Saint Mary’s senior Molly Ritter, the College and Notre Dame representative for the not-for-profit organization Invisible Children, presented her efforts to organize a screening of the documentary ‘Invisible Children’ and asked for $80 from BOG to help defray costs.
“The organization was actually started by three college kids, three guys from San Diego who went to Uganda to document the war,” Ritter said.
One of the most tragic results of the war in northern Uganda, Ritter said, involves rebel forces kidnapping children from their homes late at night. As a result, thousands of children travel hours to nearby cities each evening and sleep wherever they can to avoid being forced to fight.
The ultimate goal of the organization, Ritter said, is to raise enough money to build schools and educate 100,000 Ugandan children.
She reserved DeBartolo 101 for a screening of the film at Notre Dame and has spent much of her own money in the planning, Ritter said.
“I just wanted to see if I could get a little money for food and snacks … and a few extra bucks to make fliers to hang around campus, and obviously BOG support of this would be huge.”
Officers overwhelmingly approved granting Ritter $80 to help fund the event.
Shortly thereafter, the Board also voted to give $150 dollars to help sponsor the two-part Saint Mary’s security event “Wasted and Wounded.” The first segment of the program took place Monday night and brought local experts to campus to speak about alcohol and sexual violence against women. The event surpassed its attendance goal of 250 people, according to health and wellness commisioner Meghan Lambourne.
“They talked about the realities of alcohol on your body…and they talked about sexual assault and the resources on campus,” Lambourne said.
The second half of the program will take place Wednesday at 6:30 p.m. in O’Laughlin Auditorium and will include a live demonstration of a law enforcement officer’s posing as a young girl on the Internet to attract sexual predators.

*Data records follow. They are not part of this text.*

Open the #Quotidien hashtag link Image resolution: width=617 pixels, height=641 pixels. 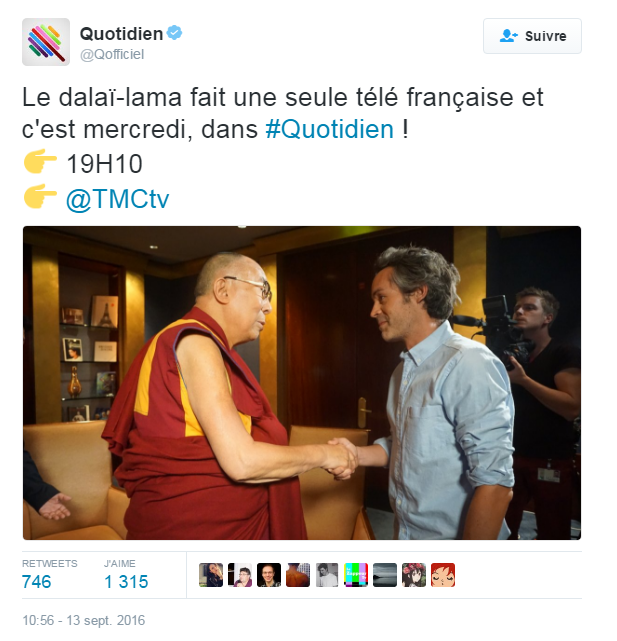(x=330, y=130)
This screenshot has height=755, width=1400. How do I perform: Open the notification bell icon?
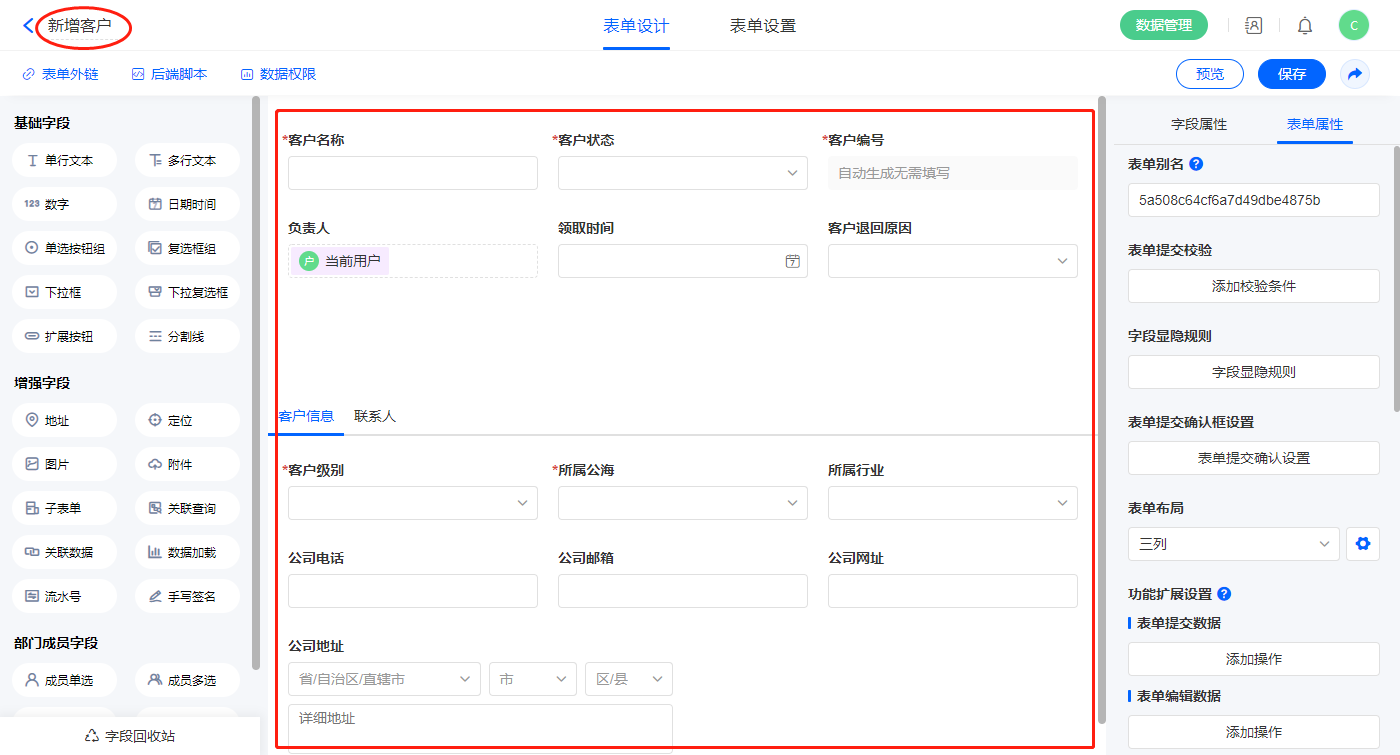click(1305, 26)

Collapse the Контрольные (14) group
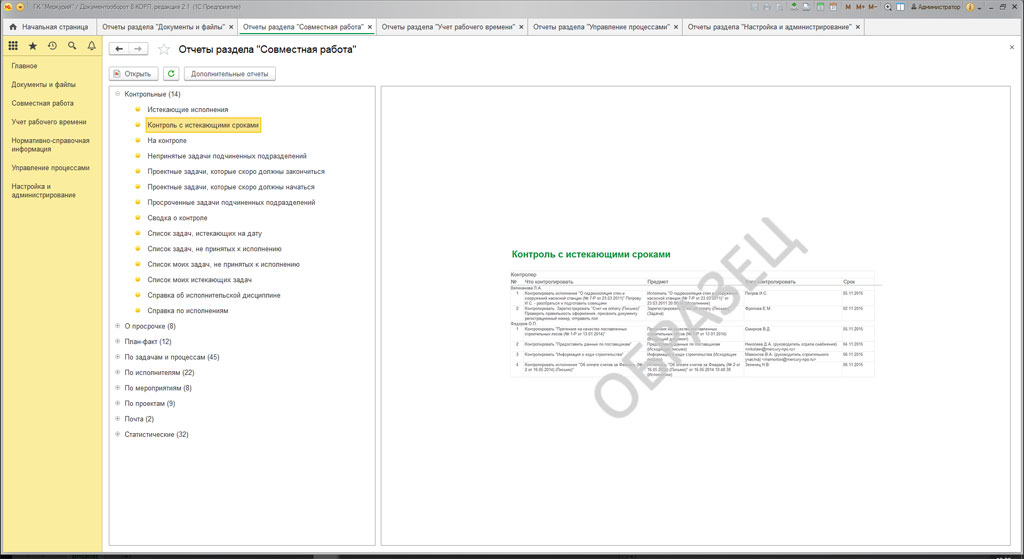click(x=117, y=94)
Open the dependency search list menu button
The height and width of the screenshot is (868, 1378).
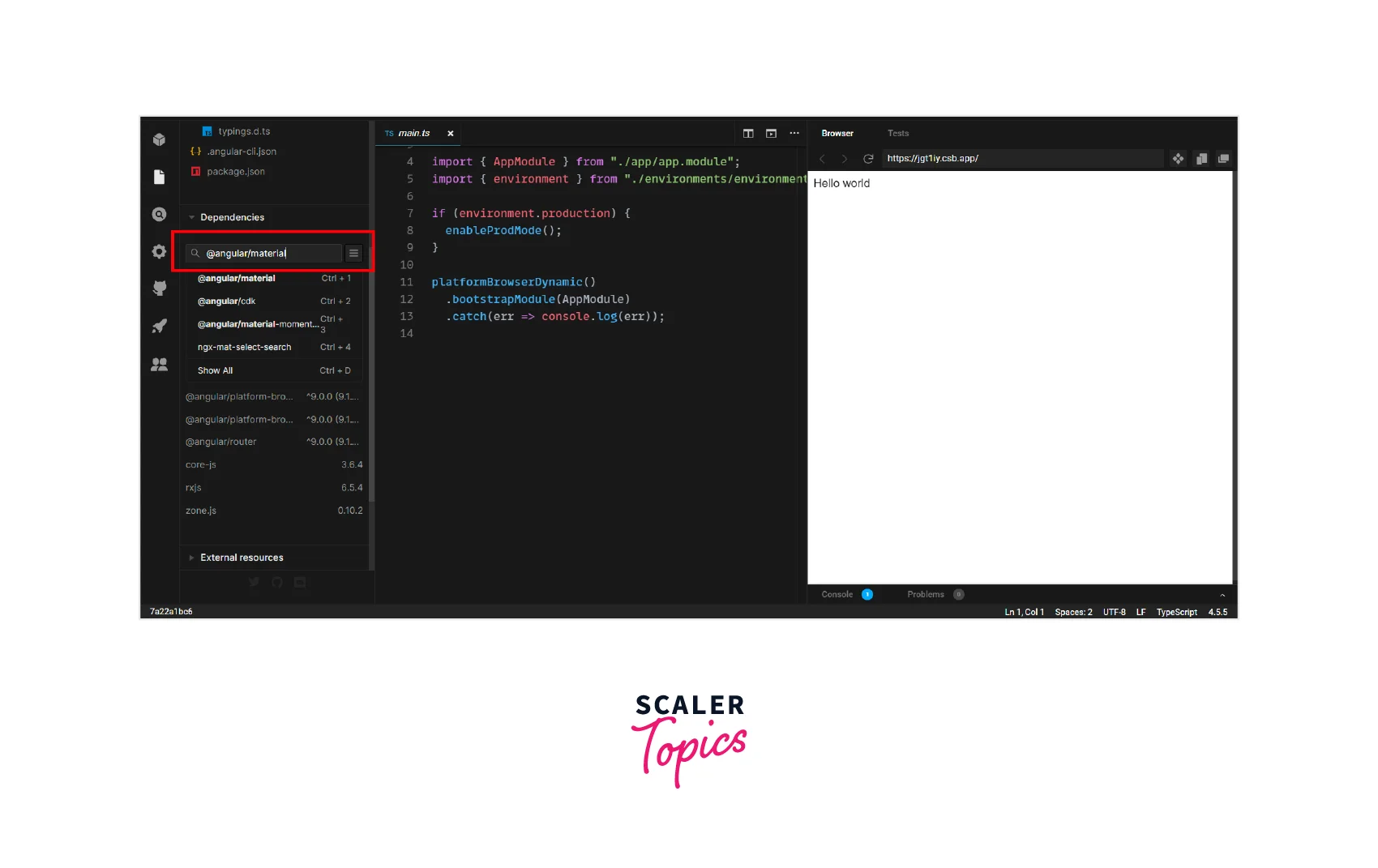[353, 254]
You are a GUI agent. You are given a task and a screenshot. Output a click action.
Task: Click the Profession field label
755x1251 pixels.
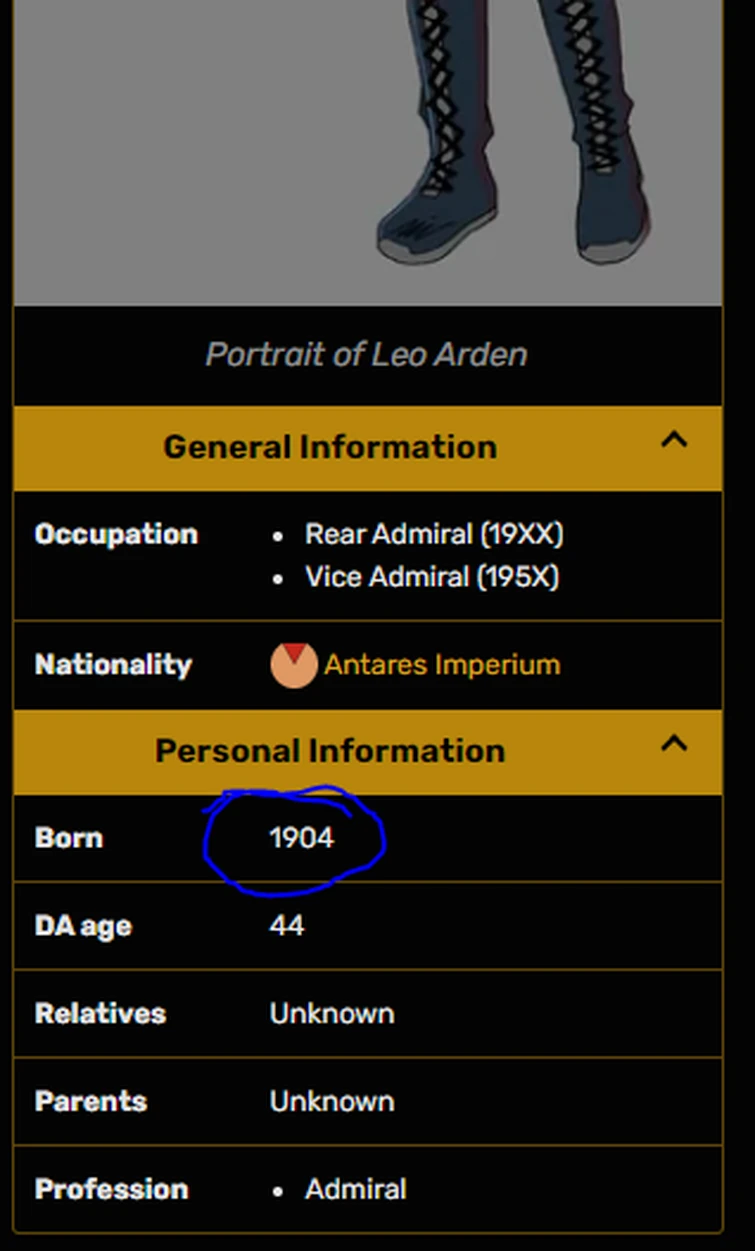coord(111,1189)
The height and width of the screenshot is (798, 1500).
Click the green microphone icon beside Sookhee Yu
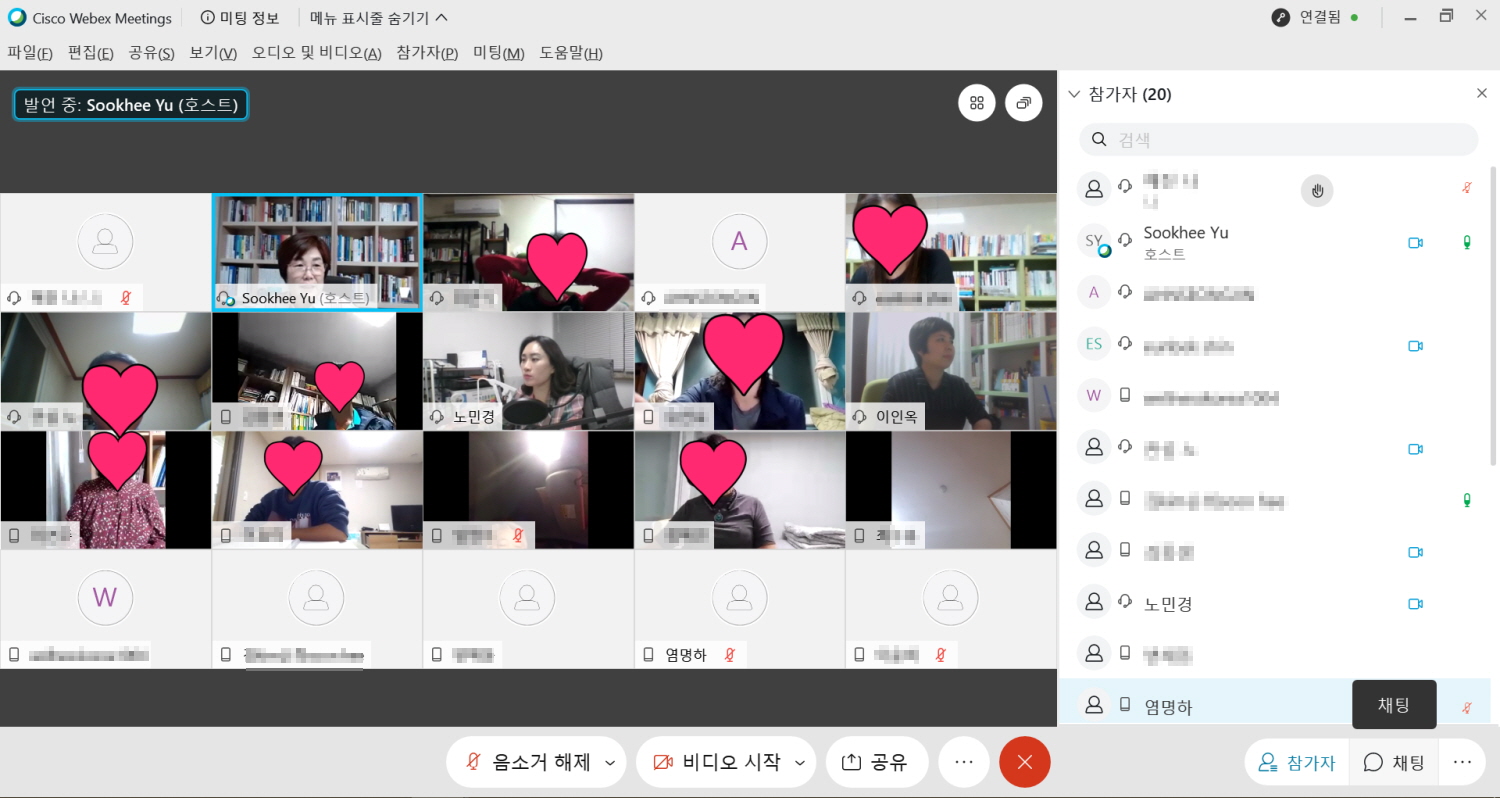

President Kellye Mitros congratulated board members on the success of the first-ever Saint Mary’s College Heritage Week, which ended Friday.
“I wanted to say thank you to everyone who participated in Heritage Week,” Mitros said. “It went really, really well … For the dinner on Friday night, we had 156 [people]. It was a pretty steady turnout for everything throughout the week.”
Mission commissioner Jennifer Robbins suggested establishing some sort of tradition in having certain members of BOG serve as waiters at the dinner in future years.
“We actually saved over $800 by having student workers set up and by having the four [student government members] serve. So thank you for doing it,” vice president Susan McIlduff said.